Gjerløw doesn’t reply immediately.
‘Helping others is a good thing to do,’ he says eventually. ‘Making a positive difference to someone’s day. You ought to try it sometime.’
The words smart like an unexpected slap to the face. Bjarne is lost for an answer.
‘Was there anything else?’ Gjerløw asks. ‘I’m about to go out.’
‘No,’ Bjarne says. ‘Thanks for your help.’
* * *
Bjarne spends the next hour calling the other four names on the list from the Volunteer Service, but none of them can add a single new detail. All of them confirm that they left the care home around the same time as they normally do.
Bjarne shakes his head while he tries to sum up the case for himself. First Erna Pedersen is strangled in her own room, then her eyes are pierced with her own knitting needles; the killer proceeds to smash a picture of her son’s family, which was on the wall, and takes with him a school photo from the crime scene without anyone seeing or hearing anything.
The only thing he can think of that could have distracted an entire floor in a care home is the Volunteer Service’s singalong that afternoon. Someone could have stolen away from the entertainment, gone to Erna Pedersen’s room, killed her and then returned to the singalong. It need not have taken more than a couple of minutes and no one would have noticed. Pedersen wouldn’t have been capable of making very much noise and her room was quite a distance from the TV lounge where the singalong was taking place. And it’s fairly easy to hide a framed school photo. All you need is a bag or jacket with big pockets.

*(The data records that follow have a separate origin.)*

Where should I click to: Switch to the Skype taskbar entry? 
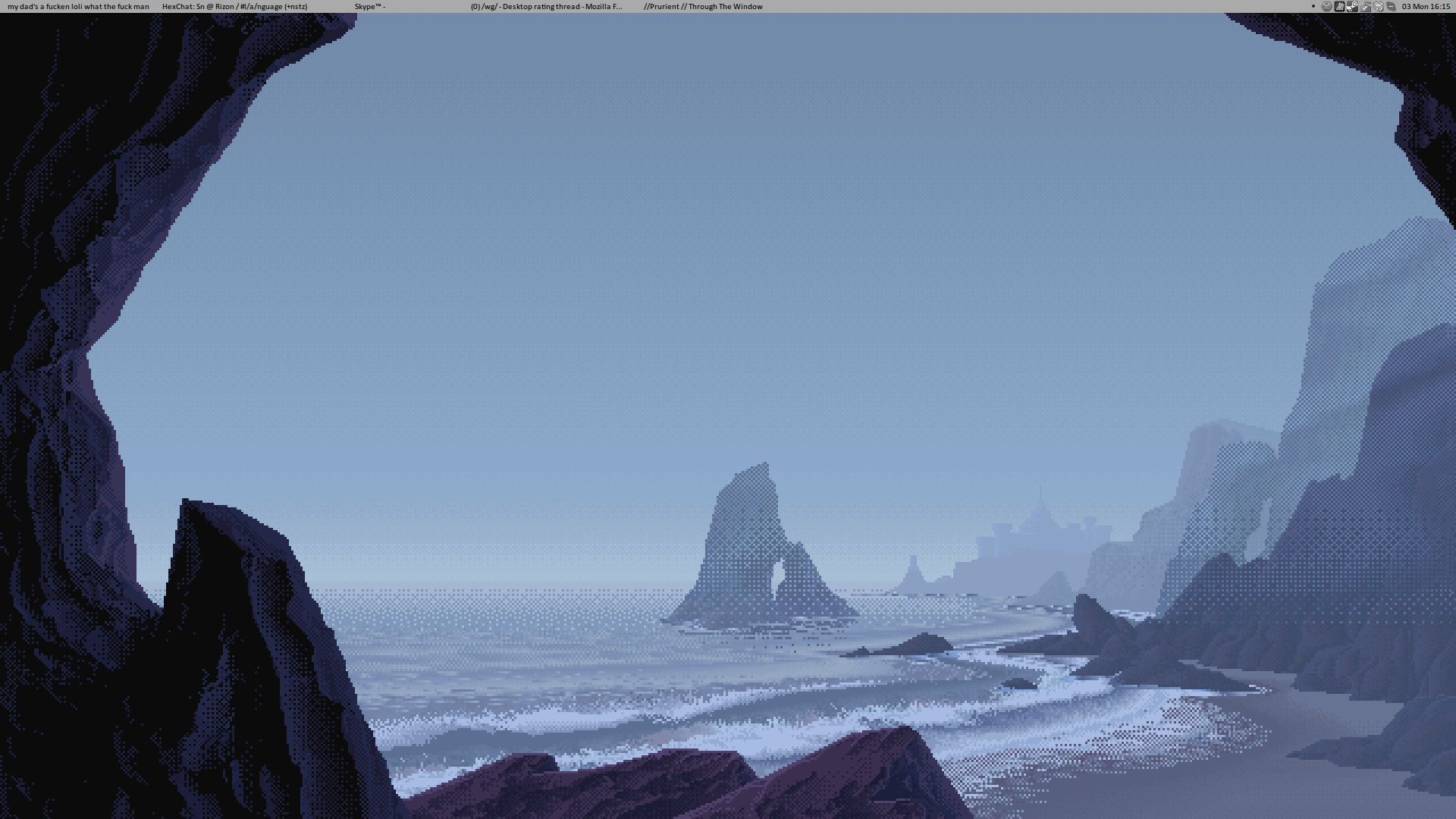click(x=370, y=6)
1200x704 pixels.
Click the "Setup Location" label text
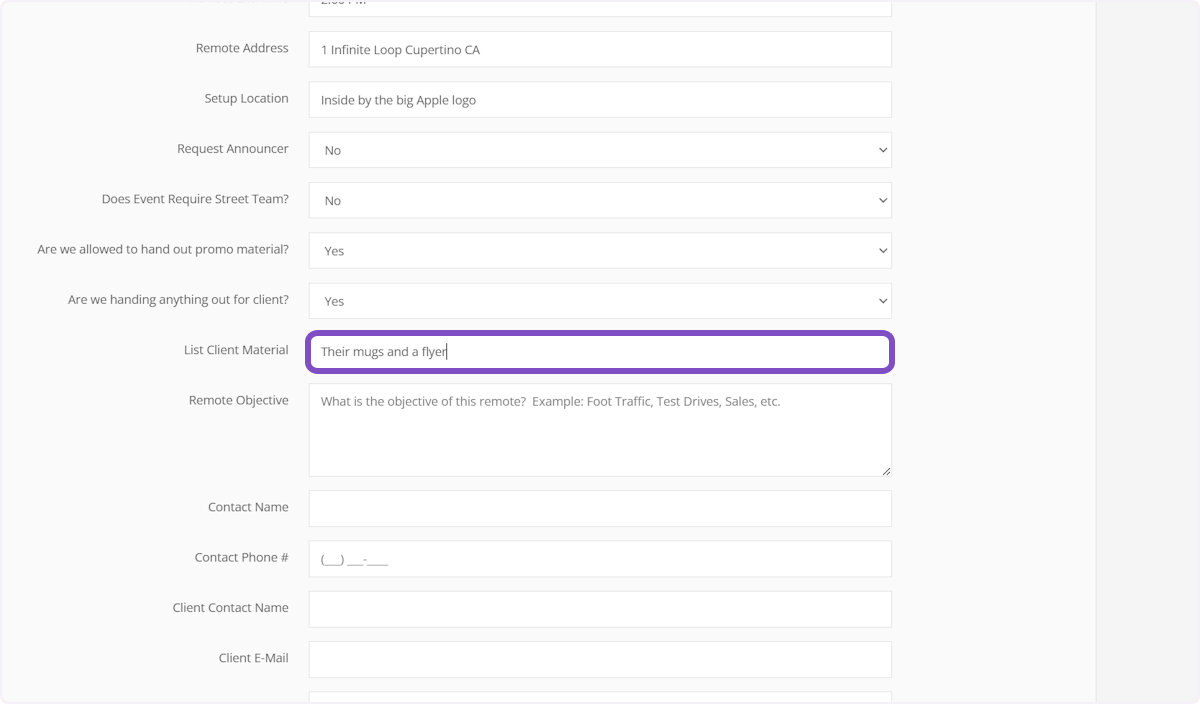pyautogui.click(x=246, y=98)
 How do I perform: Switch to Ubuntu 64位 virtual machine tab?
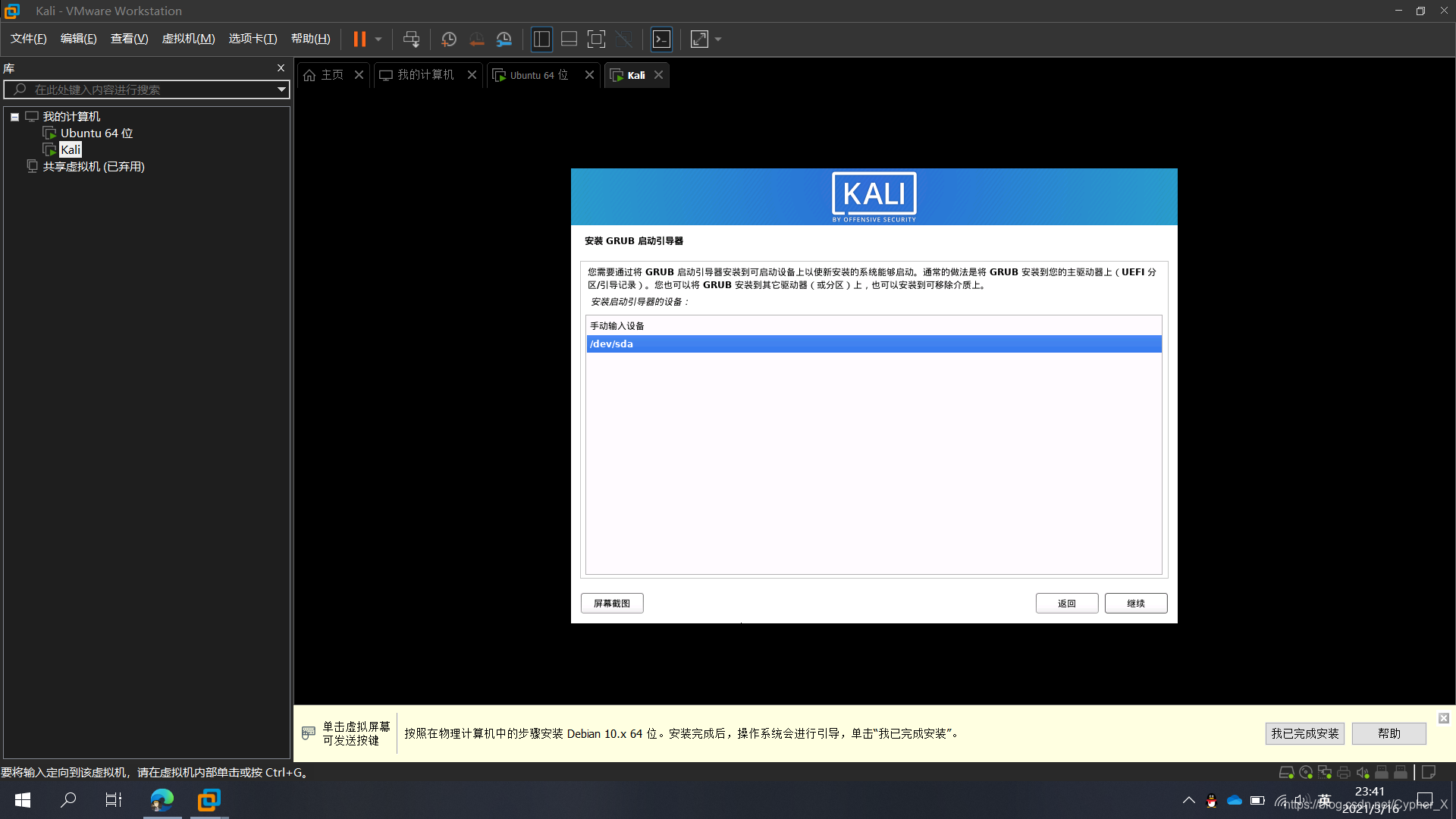(x=537, y=75)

But what was the point of mutilating her eyes? And what about the missing picture? Was Pedersen meant to look at it before she was killed?
His train of thought is interrupted by Ella Sandland knocking on his door and popping her head round.
‘I’ve just had a call from Forensics,’ she says, sounding agitated. ‘They’ve found a fingerprint on the knitting needles that doesn’t belong to Erna Pedersen.’
Bjarne looks up at her.
‘Okay? So who does it belong to?’
A layer of grey clouds hangs across Jessheim and refuses to let in the sun, but Emilie Blomvik doesn’t even notice it when she drops off Sebastian at nursery, just in time for him to join in the trip to the Raknehaugen burial mound. Inside his Lightning McQueen bag are two packed lunches, a clear blue plastic bottle of tap water and a green apple. She sends him inside with whispered instructions to have lots of fun today because that’s exactly what she intends.